I've carried out several projects analysing large and complex clinical datasets. Routinely those datasets are evaluated with in the first place, univariate and then multivariate logistic regression. However, I'm interested in applying the data-mining toolkit to understanding the datasets, including visualisation and applied machine learning models such as Support Vector Machines, Random Forests and Decision Trees.
Those methods often require more data, but the underlying algorithmics provides an alternative view on the dataset's inner structure, and thus alternative clinical algorithms. Such work always requires deep domain knowledge, or what follows, a tight-communication loop with the clinical collaborators.

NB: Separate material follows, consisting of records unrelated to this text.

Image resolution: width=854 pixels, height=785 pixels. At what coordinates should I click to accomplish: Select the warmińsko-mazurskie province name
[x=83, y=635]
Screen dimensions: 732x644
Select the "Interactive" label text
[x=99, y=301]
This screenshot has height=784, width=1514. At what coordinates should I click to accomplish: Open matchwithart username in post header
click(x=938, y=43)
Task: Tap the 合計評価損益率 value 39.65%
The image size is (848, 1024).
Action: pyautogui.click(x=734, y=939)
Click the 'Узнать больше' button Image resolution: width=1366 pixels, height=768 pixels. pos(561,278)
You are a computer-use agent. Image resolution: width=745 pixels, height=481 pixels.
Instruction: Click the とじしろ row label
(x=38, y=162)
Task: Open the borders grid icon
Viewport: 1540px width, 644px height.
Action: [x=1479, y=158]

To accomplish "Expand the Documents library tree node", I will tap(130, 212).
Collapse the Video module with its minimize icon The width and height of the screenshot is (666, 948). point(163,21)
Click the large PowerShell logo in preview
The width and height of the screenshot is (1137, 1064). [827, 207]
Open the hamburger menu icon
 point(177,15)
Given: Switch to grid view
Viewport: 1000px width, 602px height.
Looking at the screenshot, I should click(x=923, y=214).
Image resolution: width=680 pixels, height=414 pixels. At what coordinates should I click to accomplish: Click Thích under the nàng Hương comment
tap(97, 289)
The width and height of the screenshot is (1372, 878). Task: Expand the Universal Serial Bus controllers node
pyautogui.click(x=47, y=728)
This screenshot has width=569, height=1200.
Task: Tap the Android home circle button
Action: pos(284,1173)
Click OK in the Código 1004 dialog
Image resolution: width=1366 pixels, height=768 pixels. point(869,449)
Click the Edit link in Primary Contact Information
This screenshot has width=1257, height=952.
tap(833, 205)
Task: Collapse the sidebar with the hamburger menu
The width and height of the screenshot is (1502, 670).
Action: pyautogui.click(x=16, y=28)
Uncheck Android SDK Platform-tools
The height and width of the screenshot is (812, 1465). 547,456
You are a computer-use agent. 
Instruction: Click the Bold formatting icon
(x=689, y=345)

I am currently leading efforts to standardize the existing electronic case report form (eCRF) for collecting data on patients with sexually transmitted infections (STIs), with a particular focus on Mpox. At present, there is no standardized eCRF specifically designed for this field.
Throughout these projects, I've developed a toolkit to perform the ML pipeline for any new dataset rapidly. I wanted to extend this to first compare the performance of the classifiers to the multivariate classification and logistic regression methods and then extend it to the alternative tree-based clinical algorithms.
All clinical studies rely on a data collection tool, which can range from a simple Excel database to more sophisticated platforms like REDCap. The content of the data capture tool—such as the variables and their definitions—establishes the framework for downstream data analysis. The encoding, including the ontology used, plays a crucial role in ensuring the FAIRness (Findability, Accessibility, Interoperability, and Reusability) of the resulting dataset. Across various projects, I have been actively engaged in structuring, harmonizing, and standardizing electronic case report forms (eCRFs) to promote consistency and data quality.
Orchestra is a large, international, interdisciplinary project funded by EU with almost 30 million euros - of which our group constitutes a coordination package. The call was opened in an emergency manner in March 2020 as a part of the EU response to the pandemic. I was engaged at the project-proposal writing stage, creating visualisations and reviewing sections related to data management.
Since the beginning of the project, October 2020, I've been devoting a considerable amount of my time to the Orchestra project. I am a representative of the WP1 to WP7 data-management package (Figure), helping with data flow and communication across the project.
For the ORCHESTRA project, I only from time to time small hands-on-data tasks. My main tasks require more project management and communication skills.
COVID19 pandemic added a lot of work to the collective plate of the Infectious Diseases department in Verona. North of Italy was one of the most affected regions in the first months of 2020. However, thanks to the experience, we quickly updated the data-collection tools to study the new virus. This dataset was too small to attempt a ML-based prediction, nevertheless we observed the development of the parameters for the positive/negative outcomes Figure.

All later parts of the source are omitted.